* [GOAL]: Please rewrite the entries starting at the line containing "Publikationen (80, 487)" and ending at the line containing "Loja Virtual: Páginas", putting "Loja Online" in place of "Loja Virtual" and keeping everything else the same. Give only those lines.

— Start —

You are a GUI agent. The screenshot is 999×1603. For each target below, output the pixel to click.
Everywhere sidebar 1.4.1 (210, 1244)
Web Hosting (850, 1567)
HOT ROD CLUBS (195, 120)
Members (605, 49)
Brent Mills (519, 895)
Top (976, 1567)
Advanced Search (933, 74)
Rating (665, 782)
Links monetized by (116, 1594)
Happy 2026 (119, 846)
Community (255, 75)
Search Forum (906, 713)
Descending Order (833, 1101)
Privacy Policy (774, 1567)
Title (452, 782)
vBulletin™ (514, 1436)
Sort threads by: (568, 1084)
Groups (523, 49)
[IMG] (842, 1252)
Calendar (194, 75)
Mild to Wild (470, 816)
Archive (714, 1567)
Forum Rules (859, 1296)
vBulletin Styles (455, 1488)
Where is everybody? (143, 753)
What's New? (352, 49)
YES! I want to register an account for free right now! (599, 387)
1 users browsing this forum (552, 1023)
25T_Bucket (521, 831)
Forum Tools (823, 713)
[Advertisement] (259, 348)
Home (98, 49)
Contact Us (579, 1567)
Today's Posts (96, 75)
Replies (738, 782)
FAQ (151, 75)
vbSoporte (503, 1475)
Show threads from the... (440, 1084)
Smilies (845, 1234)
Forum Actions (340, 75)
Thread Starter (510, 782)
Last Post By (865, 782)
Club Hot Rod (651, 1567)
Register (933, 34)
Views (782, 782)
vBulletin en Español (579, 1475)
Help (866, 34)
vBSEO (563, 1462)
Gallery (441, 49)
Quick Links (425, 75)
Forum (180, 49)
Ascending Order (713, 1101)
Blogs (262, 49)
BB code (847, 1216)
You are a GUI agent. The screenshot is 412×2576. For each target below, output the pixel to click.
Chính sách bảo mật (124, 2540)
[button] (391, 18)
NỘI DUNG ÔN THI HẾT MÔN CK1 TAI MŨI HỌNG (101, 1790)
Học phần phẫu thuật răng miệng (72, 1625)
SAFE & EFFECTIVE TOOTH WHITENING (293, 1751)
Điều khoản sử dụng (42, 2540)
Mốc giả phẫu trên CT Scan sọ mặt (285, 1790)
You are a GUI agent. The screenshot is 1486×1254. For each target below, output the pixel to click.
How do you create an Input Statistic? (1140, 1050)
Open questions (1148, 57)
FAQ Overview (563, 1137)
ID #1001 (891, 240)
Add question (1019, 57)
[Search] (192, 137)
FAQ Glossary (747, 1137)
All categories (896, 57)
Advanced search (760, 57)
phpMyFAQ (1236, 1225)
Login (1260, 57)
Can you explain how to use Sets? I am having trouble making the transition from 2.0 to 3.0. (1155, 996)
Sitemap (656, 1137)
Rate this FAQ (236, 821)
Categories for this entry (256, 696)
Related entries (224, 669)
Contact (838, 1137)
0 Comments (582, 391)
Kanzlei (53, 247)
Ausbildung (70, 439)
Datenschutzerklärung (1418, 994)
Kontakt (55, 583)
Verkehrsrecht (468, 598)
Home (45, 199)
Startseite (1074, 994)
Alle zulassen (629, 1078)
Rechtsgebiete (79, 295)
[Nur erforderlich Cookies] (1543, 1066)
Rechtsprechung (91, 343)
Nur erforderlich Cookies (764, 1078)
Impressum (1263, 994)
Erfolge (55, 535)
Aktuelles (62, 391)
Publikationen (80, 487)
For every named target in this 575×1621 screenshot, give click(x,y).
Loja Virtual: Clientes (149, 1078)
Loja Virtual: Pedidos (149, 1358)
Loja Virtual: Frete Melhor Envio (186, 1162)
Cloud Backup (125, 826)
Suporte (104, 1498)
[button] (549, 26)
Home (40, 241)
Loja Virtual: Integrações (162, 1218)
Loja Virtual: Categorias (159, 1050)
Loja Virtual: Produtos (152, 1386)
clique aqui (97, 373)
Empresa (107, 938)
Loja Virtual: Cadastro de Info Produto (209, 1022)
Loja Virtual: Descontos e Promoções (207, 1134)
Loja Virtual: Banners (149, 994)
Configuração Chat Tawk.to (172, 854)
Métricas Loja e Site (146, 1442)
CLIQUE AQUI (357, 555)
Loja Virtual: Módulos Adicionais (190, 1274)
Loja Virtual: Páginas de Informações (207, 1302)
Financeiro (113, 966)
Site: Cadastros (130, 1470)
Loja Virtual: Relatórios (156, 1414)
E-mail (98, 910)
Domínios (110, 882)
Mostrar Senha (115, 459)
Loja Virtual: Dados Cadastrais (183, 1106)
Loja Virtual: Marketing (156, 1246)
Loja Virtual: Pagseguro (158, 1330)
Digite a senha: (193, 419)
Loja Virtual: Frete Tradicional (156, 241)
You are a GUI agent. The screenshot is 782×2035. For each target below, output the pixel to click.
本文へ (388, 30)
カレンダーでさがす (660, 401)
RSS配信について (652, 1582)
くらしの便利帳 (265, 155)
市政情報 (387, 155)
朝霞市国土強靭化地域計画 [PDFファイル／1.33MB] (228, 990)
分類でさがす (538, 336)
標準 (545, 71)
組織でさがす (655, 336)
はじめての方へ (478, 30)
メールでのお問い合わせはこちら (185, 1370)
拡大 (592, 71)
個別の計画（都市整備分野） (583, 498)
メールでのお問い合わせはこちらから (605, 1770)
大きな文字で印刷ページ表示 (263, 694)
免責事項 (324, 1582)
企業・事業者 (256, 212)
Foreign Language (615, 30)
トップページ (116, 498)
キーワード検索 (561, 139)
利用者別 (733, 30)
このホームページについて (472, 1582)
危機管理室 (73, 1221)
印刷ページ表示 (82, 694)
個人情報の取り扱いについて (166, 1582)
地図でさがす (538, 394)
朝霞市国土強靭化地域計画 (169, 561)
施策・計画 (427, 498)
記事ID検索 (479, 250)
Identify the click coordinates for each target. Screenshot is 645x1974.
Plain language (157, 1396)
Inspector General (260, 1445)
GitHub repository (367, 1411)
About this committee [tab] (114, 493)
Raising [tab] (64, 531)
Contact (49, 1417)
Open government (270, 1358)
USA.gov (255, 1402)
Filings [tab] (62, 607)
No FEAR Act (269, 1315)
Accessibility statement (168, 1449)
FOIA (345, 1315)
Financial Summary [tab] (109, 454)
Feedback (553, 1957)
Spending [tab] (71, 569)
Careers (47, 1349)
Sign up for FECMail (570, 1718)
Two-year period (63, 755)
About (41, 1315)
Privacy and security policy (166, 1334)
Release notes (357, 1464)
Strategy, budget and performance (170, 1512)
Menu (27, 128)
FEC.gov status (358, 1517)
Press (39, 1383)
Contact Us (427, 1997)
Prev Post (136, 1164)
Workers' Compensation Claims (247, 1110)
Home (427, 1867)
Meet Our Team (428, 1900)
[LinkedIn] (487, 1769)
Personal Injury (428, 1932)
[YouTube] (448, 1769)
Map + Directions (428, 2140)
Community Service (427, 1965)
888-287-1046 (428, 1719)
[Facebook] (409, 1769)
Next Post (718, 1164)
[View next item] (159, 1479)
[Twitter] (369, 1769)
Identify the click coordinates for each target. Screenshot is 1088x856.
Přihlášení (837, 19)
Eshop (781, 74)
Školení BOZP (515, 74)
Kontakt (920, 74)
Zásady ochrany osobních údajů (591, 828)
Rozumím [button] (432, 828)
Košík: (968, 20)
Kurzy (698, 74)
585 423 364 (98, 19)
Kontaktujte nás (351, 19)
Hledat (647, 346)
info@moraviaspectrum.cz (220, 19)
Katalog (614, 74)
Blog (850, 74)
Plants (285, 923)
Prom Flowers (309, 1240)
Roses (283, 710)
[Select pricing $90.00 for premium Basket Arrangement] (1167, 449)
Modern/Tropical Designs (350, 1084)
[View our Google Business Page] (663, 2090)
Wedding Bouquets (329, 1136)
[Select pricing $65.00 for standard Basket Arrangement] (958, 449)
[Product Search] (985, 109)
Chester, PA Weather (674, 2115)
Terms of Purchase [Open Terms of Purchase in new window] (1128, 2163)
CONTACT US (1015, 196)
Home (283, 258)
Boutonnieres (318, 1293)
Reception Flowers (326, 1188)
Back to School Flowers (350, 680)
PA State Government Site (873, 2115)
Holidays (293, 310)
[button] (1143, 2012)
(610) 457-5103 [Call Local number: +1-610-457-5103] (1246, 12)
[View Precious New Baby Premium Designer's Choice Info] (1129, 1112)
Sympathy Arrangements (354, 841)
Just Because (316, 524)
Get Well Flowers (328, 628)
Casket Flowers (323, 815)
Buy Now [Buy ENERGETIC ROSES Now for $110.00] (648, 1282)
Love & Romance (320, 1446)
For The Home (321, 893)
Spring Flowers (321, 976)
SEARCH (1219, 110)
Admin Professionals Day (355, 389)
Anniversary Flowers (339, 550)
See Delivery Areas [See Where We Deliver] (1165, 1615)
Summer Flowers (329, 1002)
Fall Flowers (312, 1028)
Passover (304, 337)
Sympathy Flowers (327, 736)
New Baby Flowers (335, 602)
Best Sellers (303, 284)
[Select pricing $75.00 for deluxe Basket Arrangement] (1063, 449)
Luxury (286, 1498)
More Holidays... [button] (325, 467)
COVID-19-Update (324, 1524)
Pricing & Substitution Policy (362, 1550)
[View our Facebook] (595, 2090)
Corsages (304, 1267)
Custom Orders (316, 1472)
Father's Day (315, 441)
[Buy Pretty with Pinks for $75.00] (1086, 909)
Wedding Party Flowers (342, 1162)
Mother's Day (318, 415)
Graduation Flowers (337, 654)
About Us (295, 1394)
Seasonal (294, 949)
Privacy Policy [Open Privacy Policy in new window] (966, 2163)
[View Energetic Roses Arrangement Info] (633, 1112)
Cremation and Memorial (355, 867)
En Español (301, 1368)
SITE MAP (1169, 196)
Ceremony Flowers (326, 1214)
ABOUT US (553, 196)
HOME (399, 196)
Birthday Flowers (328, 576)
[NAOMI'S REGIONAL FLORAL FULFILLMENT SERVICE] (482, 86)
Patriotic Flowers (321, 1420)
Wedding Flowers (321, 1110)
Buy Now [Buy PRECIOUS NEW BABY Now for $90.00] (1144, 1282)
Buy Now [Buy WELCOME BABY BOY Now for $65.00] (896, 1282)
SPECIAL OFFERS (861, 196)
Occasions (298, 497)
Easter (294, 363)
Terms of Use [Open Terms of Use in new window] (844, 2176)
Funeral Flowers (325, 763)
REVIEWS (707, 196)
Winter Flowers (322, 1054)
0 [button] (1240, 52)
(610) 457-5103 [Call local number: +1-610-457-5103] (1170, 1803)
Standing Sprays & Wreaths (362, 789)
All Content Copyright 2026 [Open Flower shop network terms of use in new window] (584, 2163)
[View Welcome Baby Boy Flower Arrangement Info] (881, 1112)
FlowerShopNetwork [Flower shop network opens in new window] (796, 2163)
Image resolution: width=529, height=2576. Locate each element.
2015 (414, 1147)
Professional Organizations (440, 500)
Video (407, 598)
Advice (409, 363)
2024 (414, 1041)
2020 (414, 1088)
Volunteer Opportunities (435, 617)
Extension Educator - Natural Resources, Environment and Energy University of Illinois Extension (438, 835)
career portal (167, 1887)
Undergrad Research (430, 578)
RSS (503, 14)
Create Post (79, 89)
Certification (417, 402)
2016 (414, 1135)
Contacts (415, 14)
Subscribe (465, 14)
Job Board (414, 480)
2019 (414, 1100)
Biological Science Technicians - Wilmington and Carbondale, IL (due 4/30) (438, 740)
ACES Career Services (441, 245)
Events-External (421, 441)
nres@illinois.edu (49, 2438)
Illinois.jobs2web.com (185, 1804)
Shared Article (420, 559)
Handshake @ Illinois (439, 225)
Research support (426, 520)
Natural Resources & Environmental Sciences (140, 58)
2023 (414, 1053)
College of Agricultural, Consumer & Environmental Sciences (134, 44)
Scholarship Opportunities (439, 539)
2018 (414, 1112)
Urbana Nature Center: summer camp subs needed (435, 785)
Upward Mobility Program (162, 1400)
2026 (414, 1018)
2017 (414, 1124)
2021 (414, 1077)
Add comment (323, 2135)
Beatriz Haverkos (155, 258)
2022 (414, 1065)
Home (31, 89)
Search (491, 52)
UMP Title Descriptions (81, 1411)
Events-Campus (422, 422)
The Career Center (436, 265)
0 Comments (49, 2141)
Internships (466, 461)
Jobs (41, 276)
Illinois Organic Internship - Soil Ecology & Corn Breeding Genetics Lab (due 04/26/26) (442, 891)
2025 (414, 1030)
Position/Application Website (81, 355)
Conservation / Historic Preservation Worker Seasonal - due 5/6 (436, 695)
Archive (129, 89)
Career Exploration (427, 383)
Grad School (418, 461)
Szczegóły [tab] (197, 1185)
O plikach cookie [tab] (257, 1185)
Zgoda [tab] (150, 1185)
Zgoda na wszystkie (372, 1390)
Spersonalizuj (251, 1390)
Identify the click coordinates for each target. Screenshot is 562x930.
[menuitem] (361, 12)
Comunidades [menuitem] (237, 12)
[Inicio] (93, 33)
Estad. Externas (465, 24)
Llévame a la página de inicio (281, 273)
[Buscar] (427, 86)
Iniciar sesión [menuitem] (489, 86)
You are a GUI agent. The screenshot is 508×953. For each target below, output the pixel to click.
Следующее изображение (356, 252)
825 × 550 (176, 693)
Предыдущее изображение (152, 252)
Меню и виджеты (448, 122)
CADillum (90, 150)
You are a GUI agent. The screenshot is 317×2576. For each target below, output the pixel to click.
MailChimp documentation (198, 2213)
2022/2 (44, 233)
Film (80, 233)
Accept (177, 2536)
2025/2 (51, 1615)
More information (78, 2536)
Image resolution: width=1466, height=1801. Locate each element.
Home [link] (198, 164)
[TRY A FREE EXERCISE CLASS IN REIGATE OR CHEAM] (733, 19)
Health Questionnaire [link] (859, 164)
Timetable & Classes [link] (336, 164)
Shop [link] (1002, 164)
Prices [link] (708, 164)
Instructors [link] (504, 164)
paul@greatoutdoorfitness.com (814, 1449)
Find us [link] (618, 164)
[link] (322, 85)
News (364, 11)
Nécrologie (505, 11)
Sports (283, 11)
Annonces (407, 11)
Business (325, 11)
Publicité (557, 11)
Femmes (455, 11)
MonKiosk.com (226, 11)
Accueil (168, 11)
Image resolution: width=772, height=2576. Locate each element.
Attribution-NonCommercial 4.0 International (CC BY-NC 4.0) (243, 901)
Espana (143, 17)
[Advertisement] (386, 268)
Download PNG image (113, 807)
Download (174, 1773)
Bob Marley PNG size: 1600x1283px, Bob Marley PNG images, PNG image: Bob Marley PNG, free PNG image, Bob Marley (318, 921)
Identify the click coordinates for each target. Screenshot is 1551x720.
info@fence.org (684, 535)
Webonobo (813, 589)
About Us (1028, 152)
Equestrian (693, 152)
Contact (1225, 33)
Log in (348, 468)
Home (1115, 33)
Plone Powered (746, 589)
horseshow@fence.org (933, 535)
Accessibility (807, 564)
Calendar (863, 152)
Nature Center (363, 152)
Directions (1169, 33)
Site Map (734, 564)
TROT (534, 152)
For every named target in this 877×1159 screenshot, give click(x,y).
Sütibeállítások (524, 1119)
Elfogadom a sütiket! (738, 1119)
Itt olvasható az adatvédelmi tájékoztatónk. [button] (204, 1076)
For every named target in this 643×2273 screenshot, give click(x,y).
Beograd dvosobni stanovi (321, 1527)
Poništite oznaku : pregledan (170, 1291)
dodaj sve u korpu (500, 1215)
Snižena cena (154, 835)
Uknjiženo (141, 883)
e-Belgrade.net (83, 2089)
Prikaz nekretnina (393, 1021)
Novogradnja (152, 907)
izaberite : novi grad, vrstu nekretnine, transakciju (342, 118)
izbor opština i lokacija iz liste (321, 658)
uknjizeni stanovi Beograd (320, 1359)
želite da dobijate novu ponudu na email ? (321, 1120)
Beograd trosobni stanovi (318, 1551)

— End —

* [FULL RESPONSE]:
Publikationen (80, 487)
For every named target in this 575×1621 screenshot, give click(x,y).
Loja Online: Clientes (149, 1078)
Loja Online: Pedidos (149, 1358)
Loja Online: Frete Melhor Envio (186, 1162)
Cloud Backup (125, 826)
Suporte (104, 1498)
[button] (549, 26)
Home (40, 241)
Loja Online: Integrações (162, 1218)
Loja Online: Categorias (159, 1050)
Loja Online: Produtos (152, 1386)
clique aqui (97, 373)
Empresa (107, 938)
Loja Online: Cadastro de Info Produto (209, 1022)
Loja Online: Descontos e Promoções (207, 1134)
Loja Online: Banners (149, 994)
Configuração Chat Tawk.to (172, 854)
Métricas Loja e Site (146, 1442)
CLIQUE AQUI (357, 555)
Loja Online: Módulos Adicionais (190, 1274)
Loja Online: Páginas de Informações (207, 1302)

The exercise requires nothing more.